──────── Source data

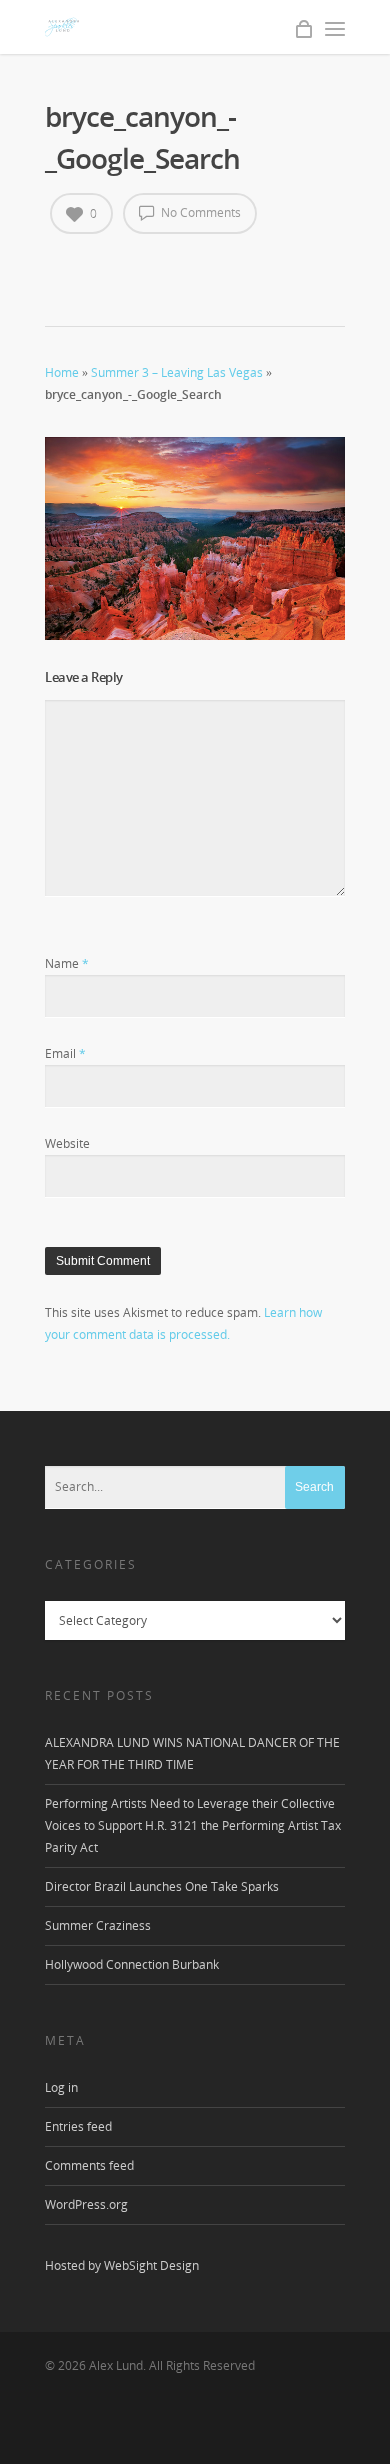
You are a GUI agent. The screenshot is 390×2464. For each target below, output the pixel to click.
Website (67, 1143)
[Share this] (60, 264)
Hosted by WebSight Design (122, 2265)
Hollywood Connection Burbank (132, 1964)
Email (65, 1053)
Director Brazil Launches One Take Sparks (162, 1886)
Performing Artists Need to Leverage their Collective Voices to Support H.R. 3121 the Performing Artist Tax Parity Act (193, 1825)
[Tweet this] (81, 264)
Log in (61, 2087)
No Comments (199, 212)
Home (62, 372)
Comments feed (89, 2165)
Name (67, 963)
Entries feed (78, 2126)
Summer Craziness (98, 1925)
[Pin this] (122, 264)
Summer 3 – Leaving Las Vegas (177, 372)
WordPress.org (86, 2204)
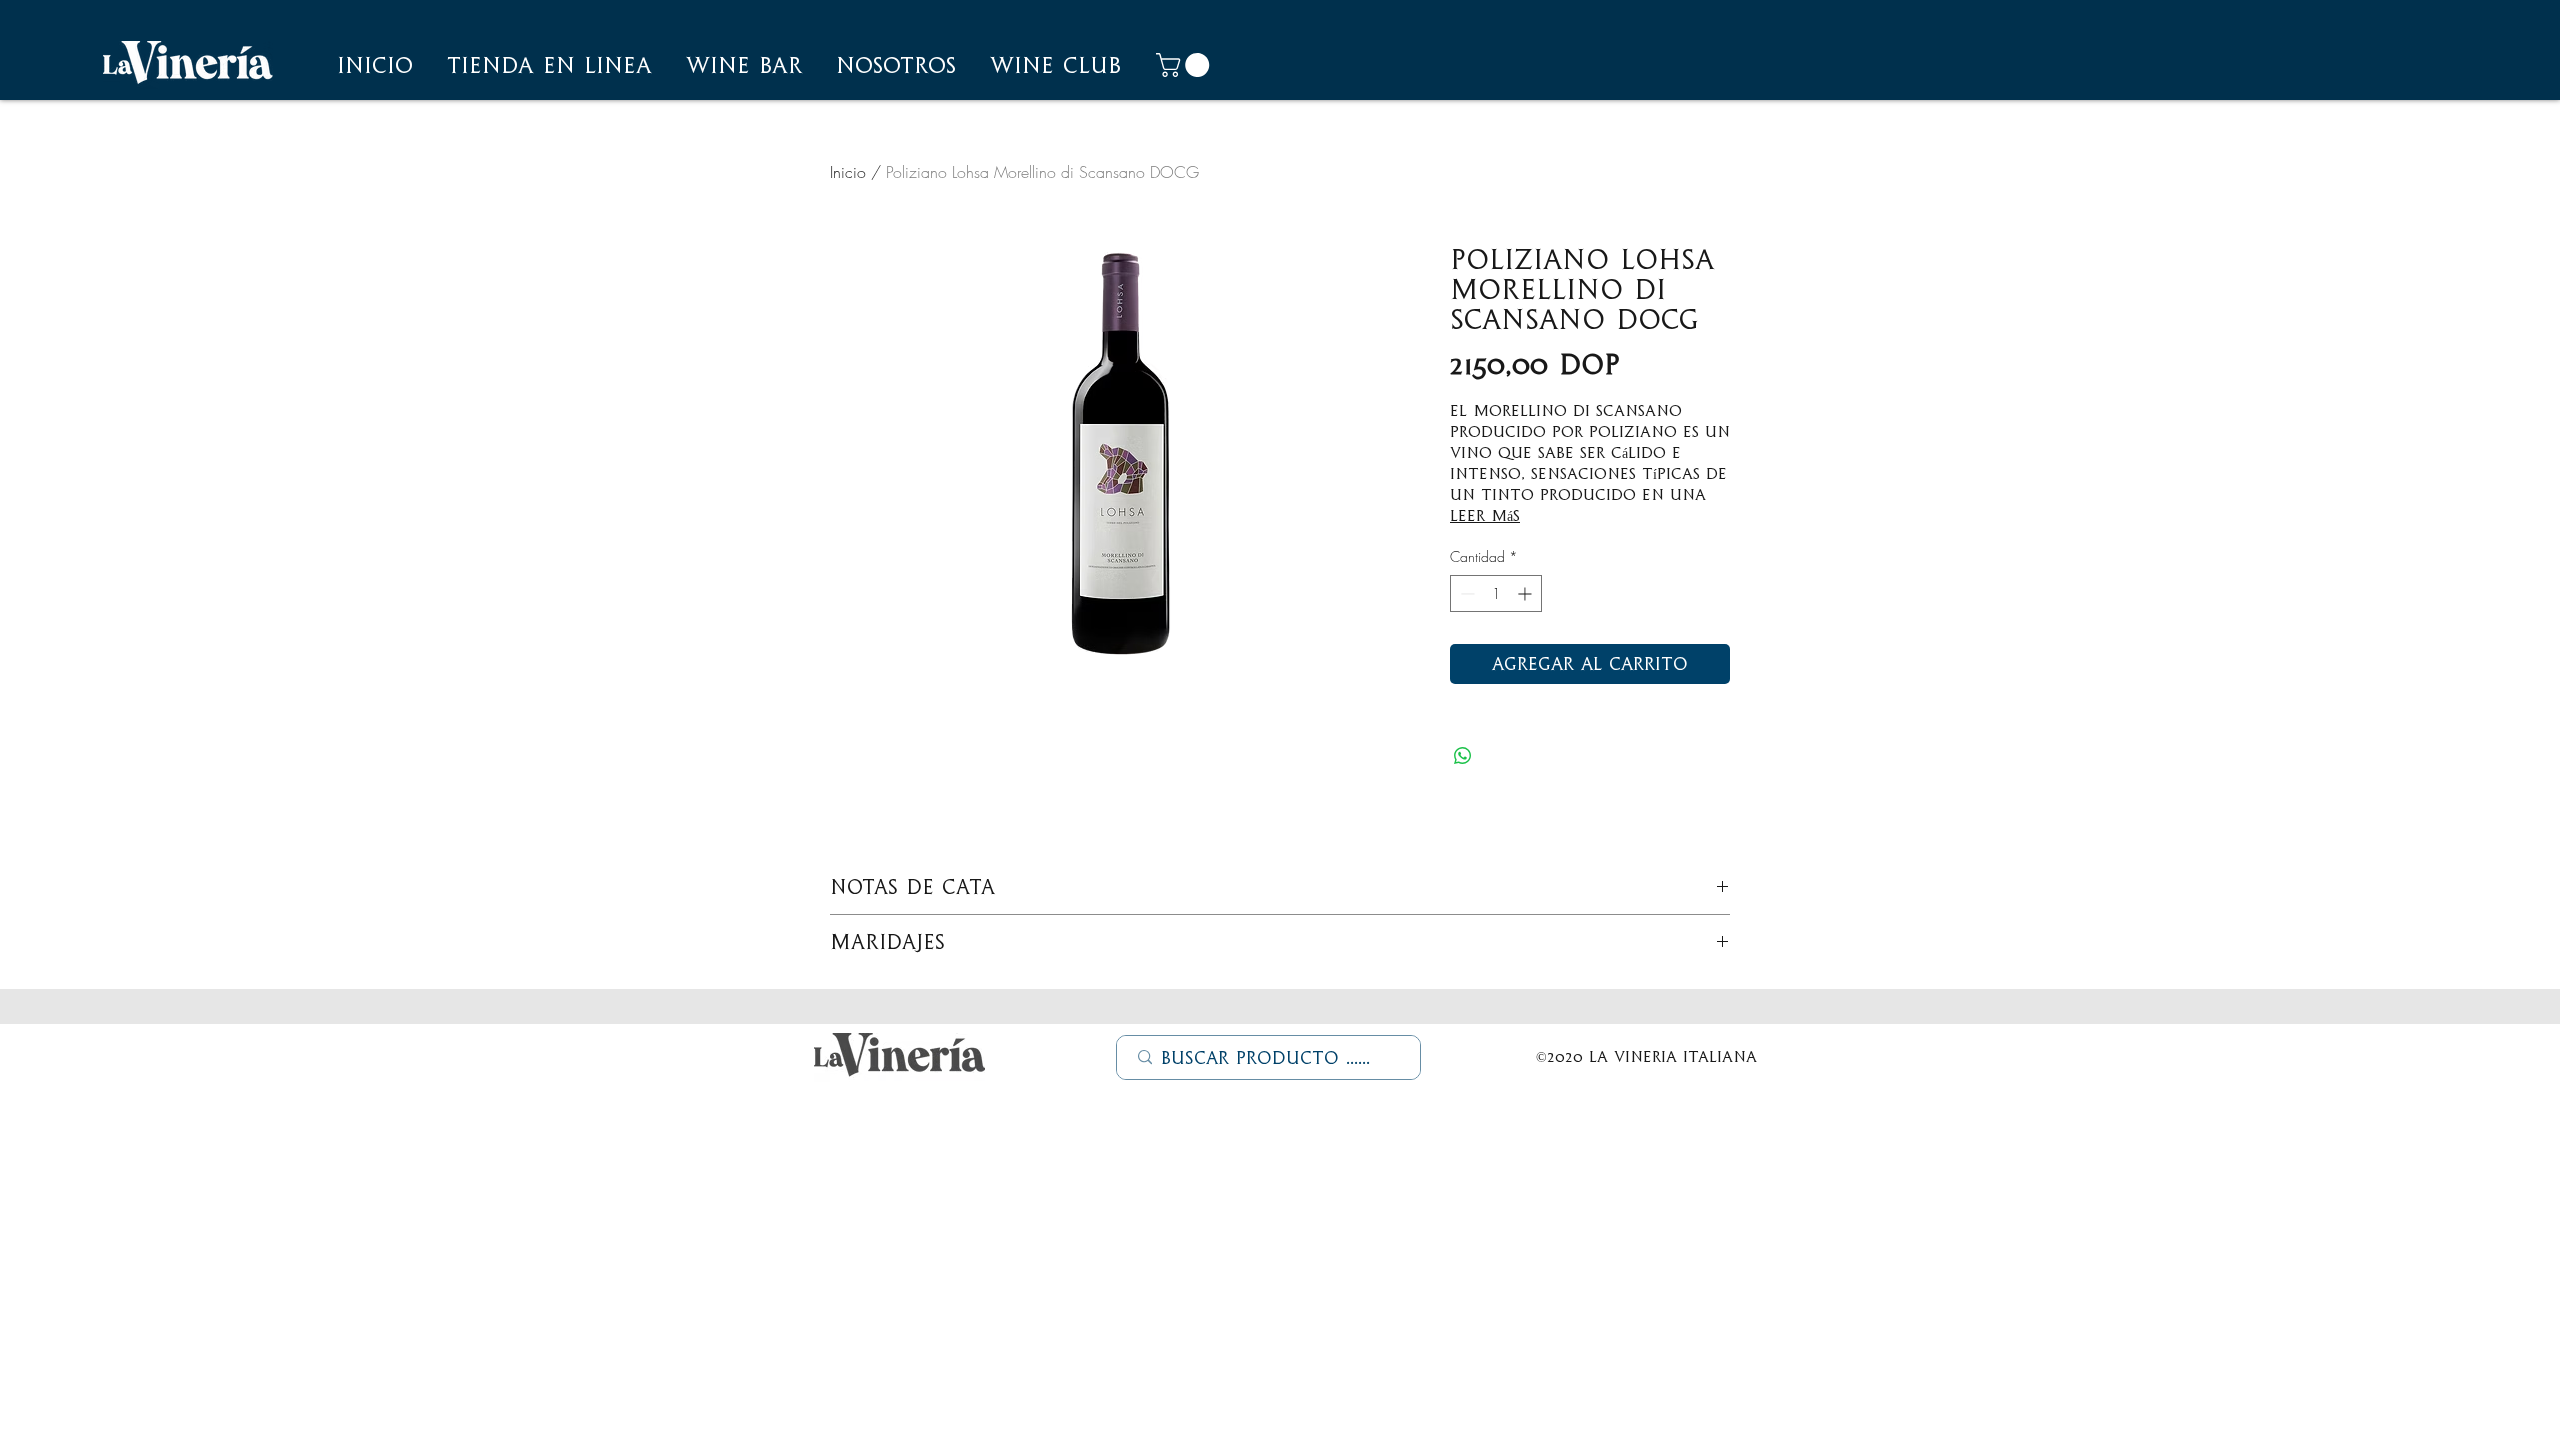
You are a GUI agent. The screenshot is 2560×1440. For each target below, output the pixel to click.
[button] (896, 65)
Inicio (848, 172)
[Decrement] (1465, 593)
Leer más (1485, 515)
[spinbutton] (1496, 593)
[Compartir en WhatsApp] (1463, 756)
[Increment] (1526, 593)
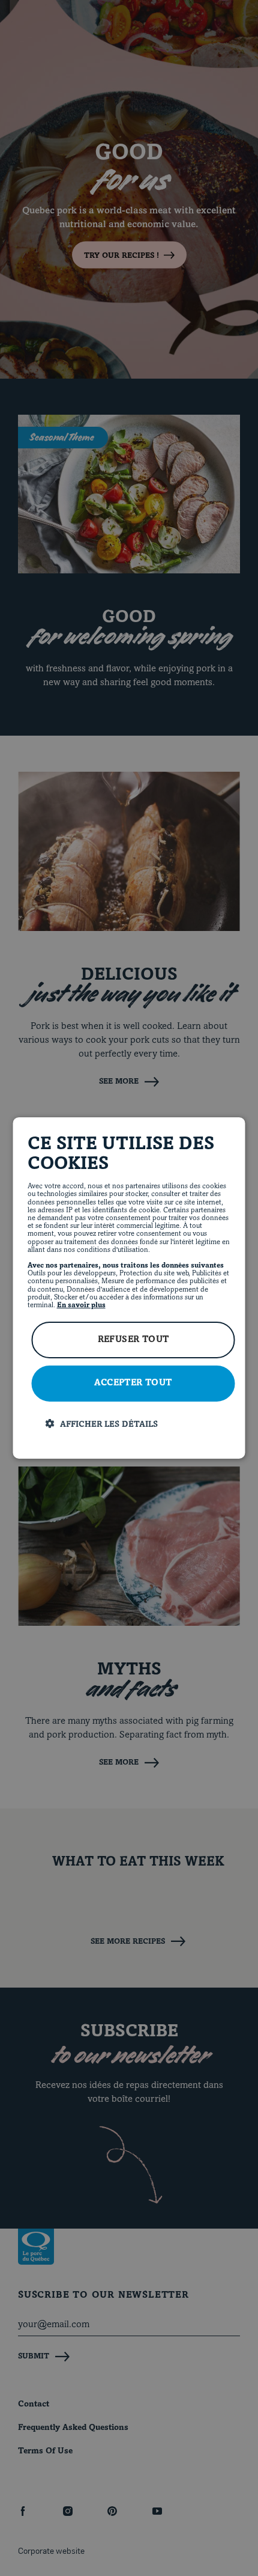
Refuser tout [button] (133, 1339)
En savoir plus (81, 1305)
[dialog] (129, 1288)
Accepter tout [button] (133, 1383)
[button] (138, 1424)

────────────────

What to do: Restate word for word the entries above, starting at the line with "[Share this] (60, 264)" and ending at the line with "[Pin this] (122, 264)", inclusive, and no others.

Response area:
[Share this] (60, 264)
Hosted by WebSight Design (122, 2265)
Hollywood Connection Burbank (132, 1964)
Email (65, 1053)
Director Brazil Launches One Take Sparks (162, 1886)
Performing Artists Need to Leverage their Collective Voices to Support H.R. 3121 the Performing Artist Tax Parity Act (193, 1825)
[Tweet this] (81, 264)
Log in (61, 2087)
No Comments (199, 212)
Home (62, 372)
Comments feed (89, 2165)
Name (67, 963)
Entries feed (78, 2126)
Summer Craziness (98, 1925)
[Pin this] (122, 264)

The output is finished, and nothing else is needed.